The temperature is raised by 50 ° C., and a carbon doping material containing halogen such as CCl ₄ or CBr ₄ is used. From this (31
1) A growth layer in which carbon is sufficiently activated as an acceptor can be obtained also on the B side.

[0019]

DESCRIPTION OF THE PREFERRED EMBODIMENTS Embodiments of the present invention will be described below in detail with reference to the drawings, but the present invention is not limited thereto.

[First Embodiment] FIG. 1 is a cross-sectional view of an Al alloy according to the present invention.
5 is a diagram illustrating a relationship between a V / III ratio of surface homology and a growth temperature in growing an As layer of 1 μm. In the drawing, the symbol “○” indicates a good surface, and “△” indicates a surface with only a slight undulation (unevenness),
“X” indicates that the surface is poor, three-dimensionally growing, and there is mobility degradation.

It has been found that the lower the V / III ratio and the higher the substrate temperature, the better the surface of AlAs. FIG.
Means that the flow rate of CBr ₄ at the position corresponding to FIG.
The hole concentration of AlAs at 0 ^-6 mol / min is shown. According to FIG. 2, it was found that the hole concentration increased as the V / III ratio was reduced and the substrate temperature was increased. Also, it was confirmed that by increasing the flow rate of CBr ₄ , diffusion of the group III element was promoted by the effect of etching, and the surface condition was improved.

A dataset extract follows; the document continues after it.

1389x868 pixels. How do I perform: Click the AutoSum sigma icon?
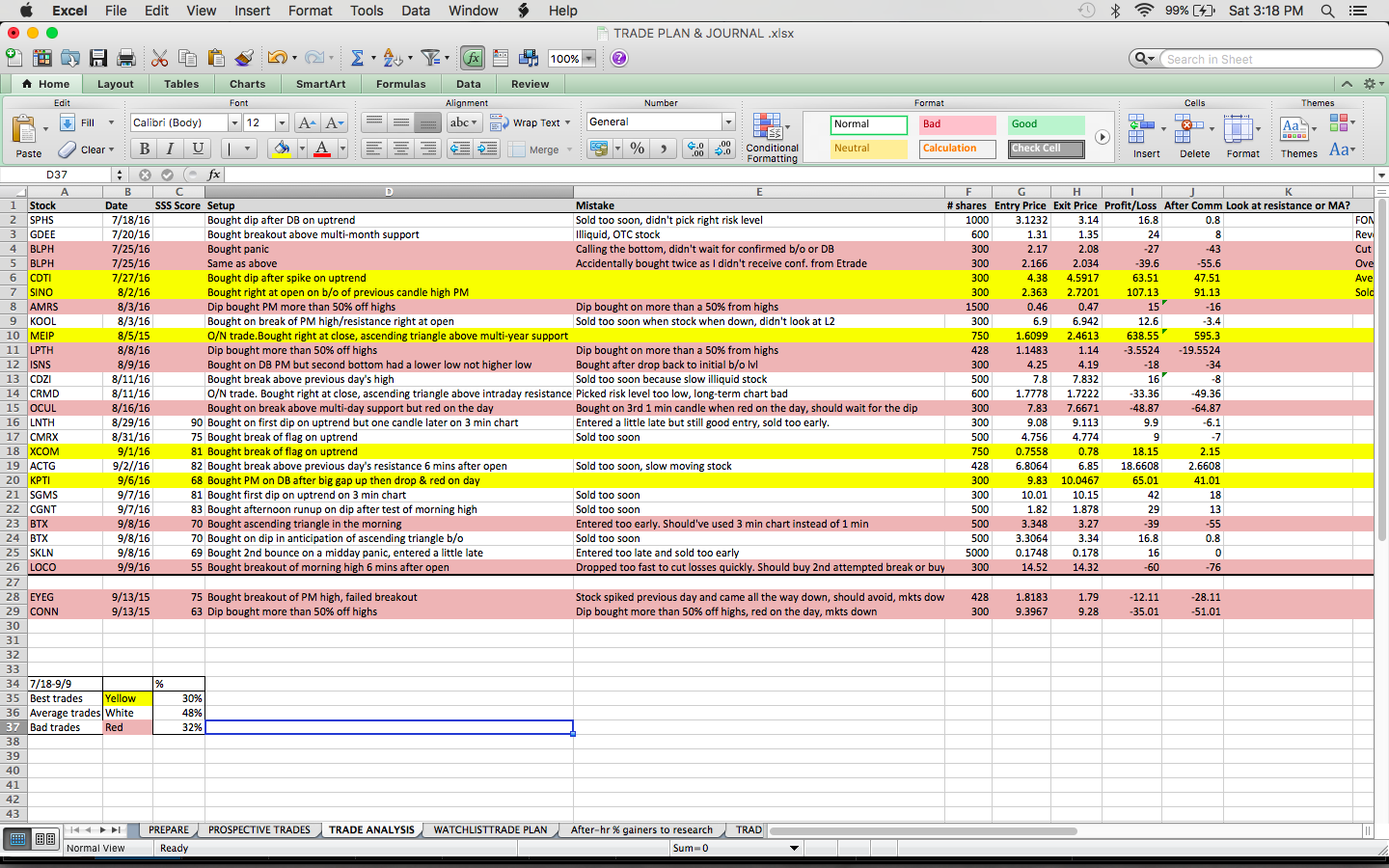pyautogui.click(x=357, y=59)
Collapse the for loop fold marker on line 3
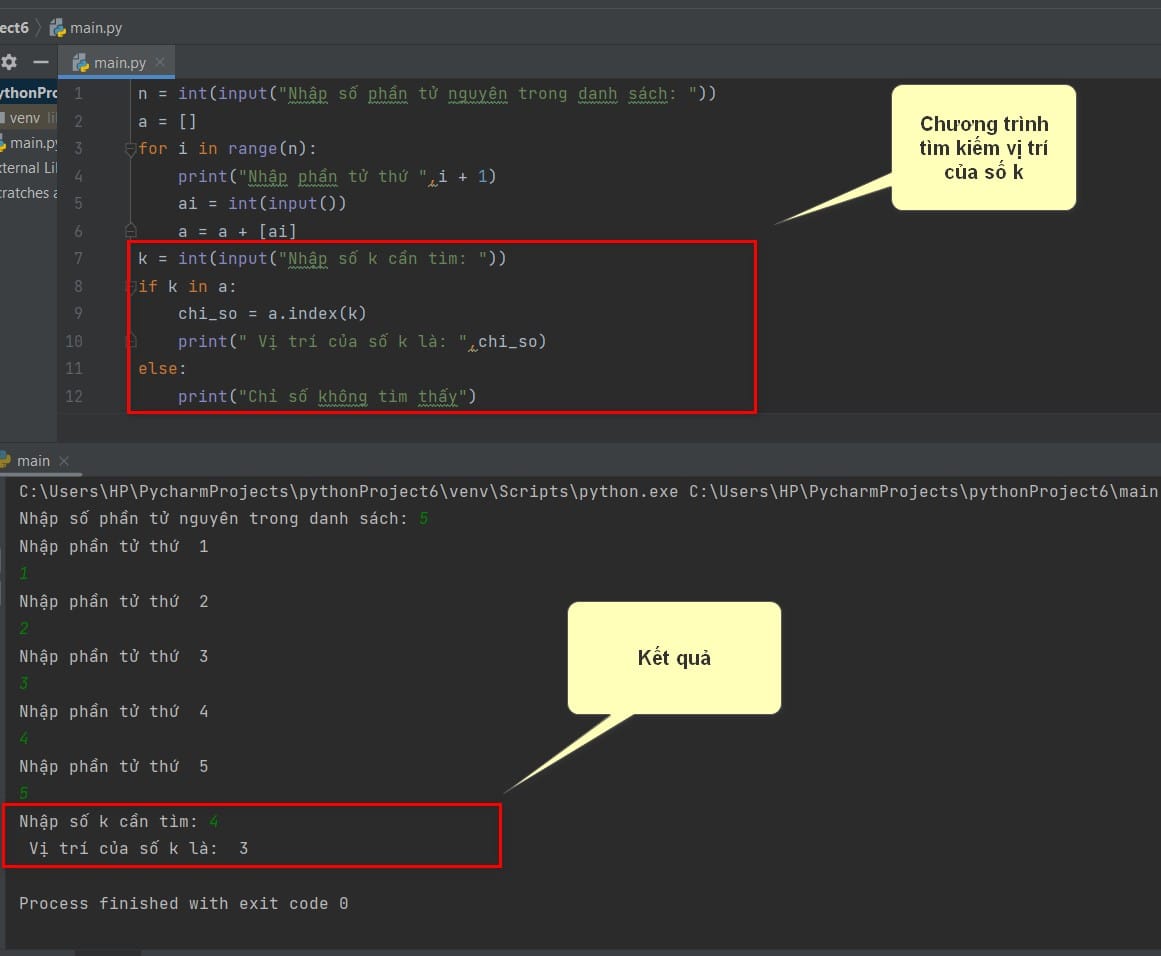 click(x=131, y=148)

[Second Embodiment] FIG. 3 shows an embodiment of the present invention.
Is a surface emitting laser manufactured by the method described above. p type (311) B side
Using a GaAs substrate 1 for an oscillation wavelength of λ = 0.85 μm
And p-type Al with optical length λ / 4_0.25Ga_0.75Same as As layer
P-type Al with optical length λ / 4 _0.95Ga_0.05As layer as a pair
Reflective layer 2 composed of 37.5 pairs of repeating multilayer films
At a total pressure of 76 Torr, a substrate temperature of 700 ° C, and V / III = 15
And CBr_FourGrown using Then, three layers of GaAs
s quantum well layer and Al_0.3Ga_0.7Activity composed of As barrier layer
Spacer layer 3 having optical wavelength mλ including conductive layer, optical length λ / 4
N-type Al_0.25Ga_{0. 75}Like the As layer, the optical length λ / 4
n-type Al_0.95Ga_0.0526 pairs of pairs with As layer
Crystal growth structure composed of second reflective layer 4 composed of a turned multilayer film
Grew up.

Next, the SiO 2 is formed so as to have a diameter of 20 μmφ.
₂ was formed, and the element was separated by etching with reactive chlorine ions.

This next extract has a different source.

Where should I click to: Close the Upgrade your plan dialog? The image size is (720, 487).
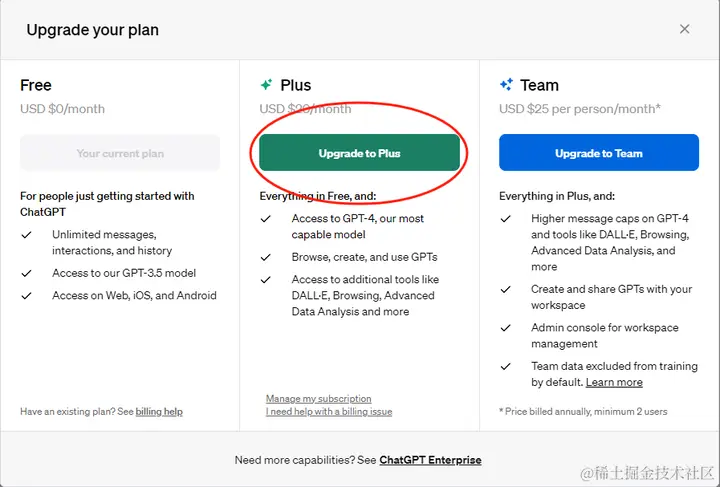684,29
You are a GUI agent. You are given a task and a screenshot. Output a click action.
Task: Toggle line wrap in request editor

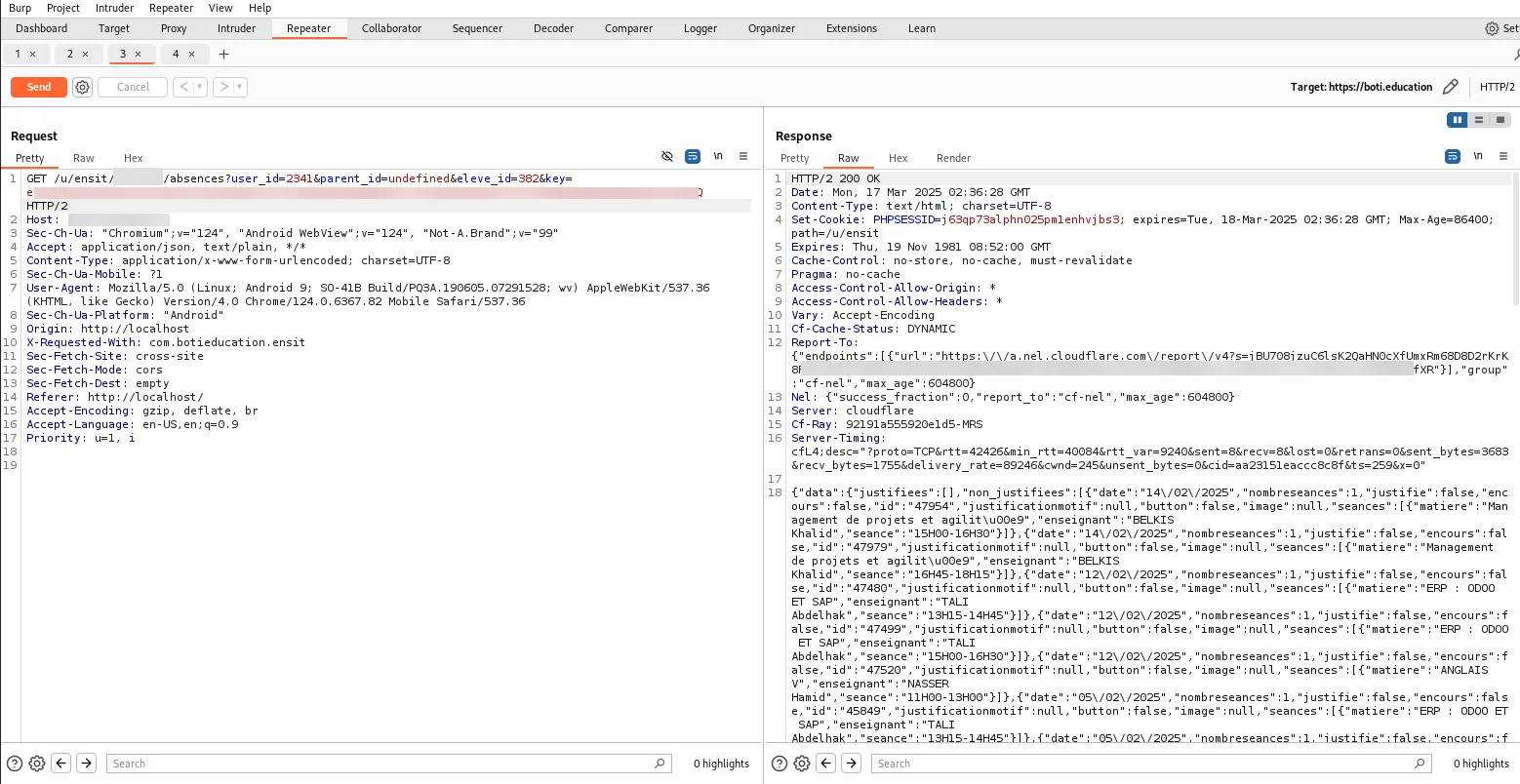tap(693, 156)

Next, the surface was flattened with polyimide 5, the SiO ₂ on the top of the device was peeled off, and an insulating film 6 of SiO ₂ was formed around the device again at 5000 °.

Finally, an n-electrode 7 made of AuGeNi was formed above the growth layer, and a p-electrode 8 made of AuZnNi was formed below the growth layer.

The characteristics of the surface emitting laser chip thus manufactured were examined. FIG. 4 shows a current-light output characteristic and a current-voltage characteristic of the surface emitting laser. It exhibited better characteristics than the conventional (100) surface emitting laser indicated by the broken line. Further, as shown in FIG.
1] It was confirmed that the control was performed so as to be orthogonal to the direction.

[0027]

As described above, according to the present invention, (3)
It was grown on 11) B plane _{Al X Ga 1- X As (x} ≧ 0.
5) / Al _y Ga _1-y As (y <0.5) stacked structure enables a p-type DBR to be formed on the (311) B plane, realizing a surface emitting laser with high characteristics. It becomes possible.

[Brief description of the drawings]

FIG. 1 is a distribution diagram of the surface homology of AlAs.

FIG. 2 shows A when CBr ₄ flows at 2 × mol / min.
It is a distribution diagram of the hole concentration of 1As.

FIG. 3 is a sectional view of a surface emitting laser according to the present invention.

FIG. 4 is a diagram showing current vs. voltage characteristics and current vs. light output characteristics of a surface emitting laser according to the present invention.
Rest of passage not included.